Assume you have vcf files for separarate regions or chromosomes, if you want to make one file out of it (concatenate), this is again tricky with compressed files with headers and different metadata. `bcftools` can do that for you as well:

```
bcftools merge -Oz -o merged_file2.vcf.gz -r 21:35000001-40000000 -g /home/local/ANTHROPOLOGY/kuhlwilmm83/refgen/hg19/hg19.p13.plusMT.no_alt_analysis_set.fa.gz altai.filt.vcf.gz denisovan.filt.vcf.gz


bcftools concat -Oz -o merged_concat_file.vcf.gz merged_file.vcf.gz merged_file2.vcf.gz 
```


## Data filtering

Let's continue with the files we just created!

An important type of filtering is only positions that are variable:

```
bcftools view -m2 -M2 -v snps merged_concat_file.vcf.gz | less

bcftools view chr18.FIN.vcf.gz -f PASS -m 2 -M 2 -v snps -Oz -o chr18.FIN.biallelic.snps.vcf.gz &
bcftools view chr18.IBS.vcf.gz -f PASS -m 2 -M 2 -v snps -Oz -o chr18.IBS.biallelic.snps.vcf.gz
```

* What is the point of `-m`, `-M` and `-v`?

* How would you filter to **remove** SNPs, only keep insertions or deletions etc?


### Restricting data to polymorphic sites

If we have a look at these files, we can see that they contain a lot of positions where all individuals within the population are `0/0` (or `0|0`). If were are interested in what is going on within the population, we may restrict to polymorphisms within.

Looking at the [documentation](https://samtools.github.io/bcftools/bcftools.html#view) of `bcftools view`, we find the flag `-a` to trim unseen alternative alleles. In this case, one should first trim the alleles, and afterwards filter for biallelic SNPs.

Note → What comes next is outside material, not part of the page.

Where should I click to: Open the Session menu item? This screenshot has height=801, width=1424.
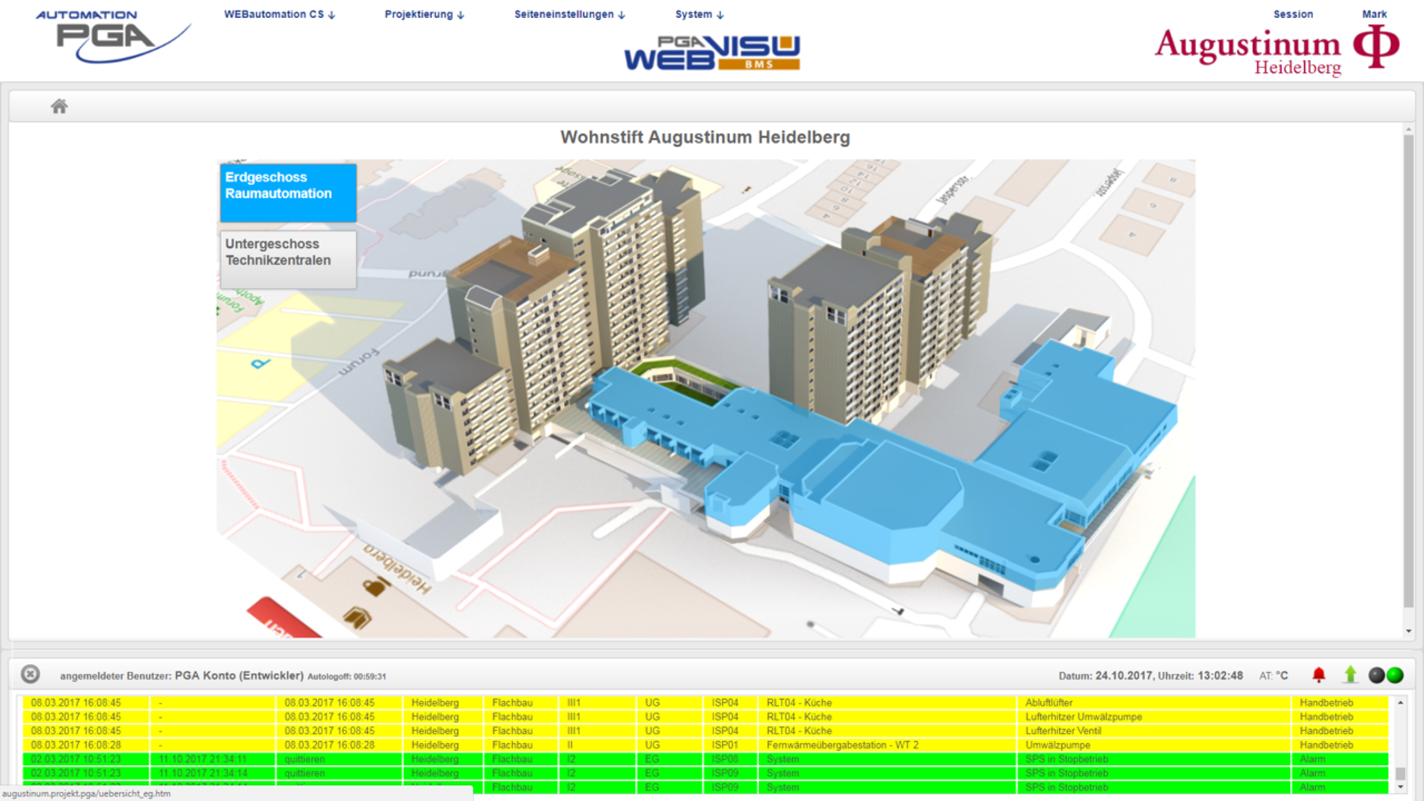click(1293, 14)
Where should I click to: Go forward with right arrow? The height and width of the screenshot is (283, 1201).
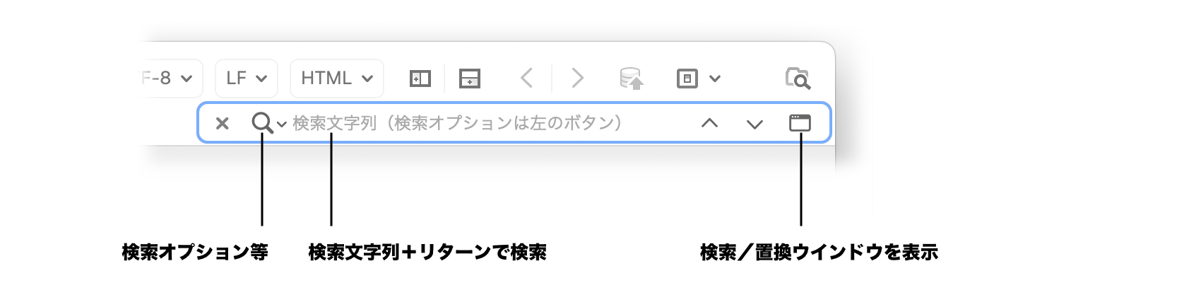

* Let's trim and filter, and count how much is left in each case!

```
bcftools view chr18.FIN.vcf.gz -a | bcftools view -m 2 -M 2 -v snps -Oz -o chr18.FIN.true_biallelic.snps.vcf.gz &
bcftools view chr18.IBS.vcf.gz -a | bcftools view -m 2 -M 2 -v snps -Oz -o chr18.IBS.true_biallelic.snps.vcf.gz
```

* Given that the number of individuals in each dataset is similar, does it tell us something about the diversity within these populations?


### Much more filtering

Beyond the very basic filtering above, `bcftools filter` provides a variety of options of filtering. The easiest are defined with `-e` to *exclude* sites with a certain condition, and `-i` to *include* those with a certain condition.

```
bcftools filter
```

You need to provide [*expressions*](https://samtools.github.io/bcftools/bcftools.html#expressions), in a very similar way you provide *expressions* to `awk`, including comparison operators (`>=` etc), logical operators (`&&`), selection of samples with square brackets (`[5:6]`), and many more which cannot be comprehensively discussed here.

* Let's try some!

```
bcftools filter '-i GT[0]=="0|1"' chr18.vcf.gz | less

bcftools filter '-e GT[20]=="0|0"' chr18.vcf.gz | less

```

* To see what it is doing, look at:

```
bcftools filter '-e GT[20]=="0|0"' chr18.vcf.gz | grep -v "^#" | cut -f 30 | less

bcftools filter '-i GT[1]=="1|2"' chr18.vcf.gz | less
```

* In the `INFO` column, there is a lot of information, such as allele frequencies (`AF`).

```
bcftools filter '-i INFO/AF>0.3' chr18.vcf.gz | cut -f 8 | less
```

The 1000 genomes file is particularly reduced, containing only genotypes. We may also try it on a more "raw" file from a previous session or the challenge.

* Just to try out some:

```
bcftools filter '-i GT=="./."' merged_concat_file.vcf.gz | less

bcftools filter '-i FORMAT/DP>5' testb.vcf.gz | less 

bcftools filter '-e FORMAT/DP<5 || FORMAT/DP>8' testb.vcf.gz | less 
```

With these types of commands, you can get a nice and clean dataset of genotypes. Of course, always make sure that any flag (like `DP`) is actually present. VCF files are flexible not in general structure, but in specific content they may have.


# Challenge 4 is coming!

That's it for this course this time, except the last challenge!